BNPL services and apps offer consumers more choice when it comes to large purchases, and they can be less expensive than using credit cards. However, consumers should still exercise caution when taking this option, because BNPL users may risk accumulating unsustainable levels of debt.
- Nearly 60% of consumers say they prefer buy now, pay later over credit cards.
- This preference is especially pronounced among younger consumers.
- BNPL payments can be easier to manage than credit card repayments, there is a simple approval process, and BNPL options can charge no interest if the debt is paid back on time.

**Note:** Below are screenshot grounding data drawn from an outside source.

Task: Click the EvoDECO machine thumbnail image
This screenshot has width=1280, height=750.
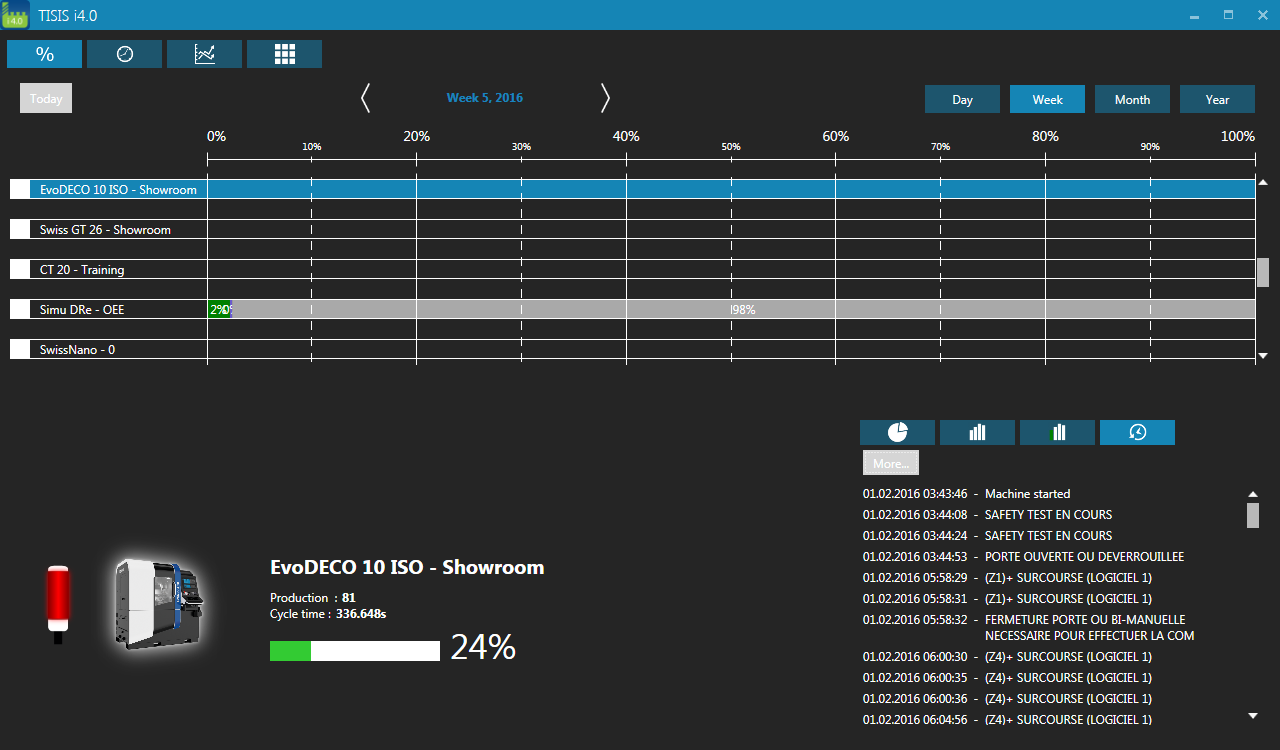Action: [158, 603]
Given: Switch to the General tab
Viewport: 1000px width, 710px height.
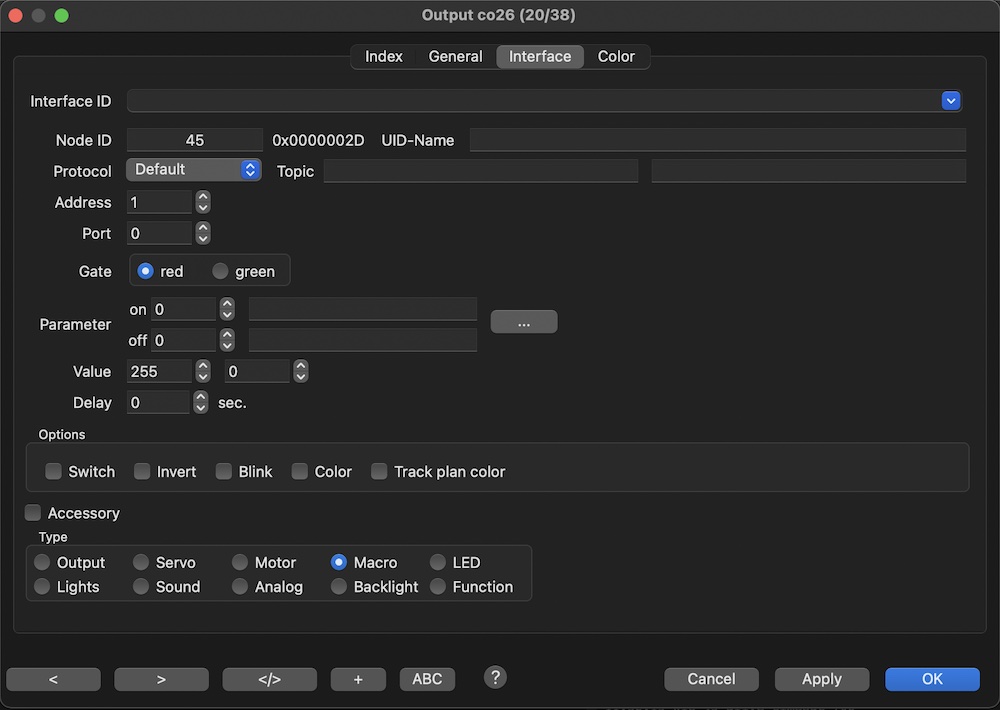Looking at the screenshot, I should (455, 57).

- However, BNPL services can easily lead to consumers taking out several loans within a short time frame, and landing themselves with an unsustainable level of debt.
The Rise of BNPL
A snapshot of the BNPL landscape is provided by data released by PYMNTS, a market research firm focused on technology and payment systems. According to the company’s Buy Now, Pay Later Tracker survey, nearly 60% of consumers say they prefer buy now, pay later over credit cards. This preference is especially pronounced among younger consumers.
Respondents to PYMNTS’ survey gave multiple reasons for their preference. BNPL payments can be easier to manage than credit card repayments, there is a simple approval process, and BNPL options can charge no interest if the debt is paid back on time.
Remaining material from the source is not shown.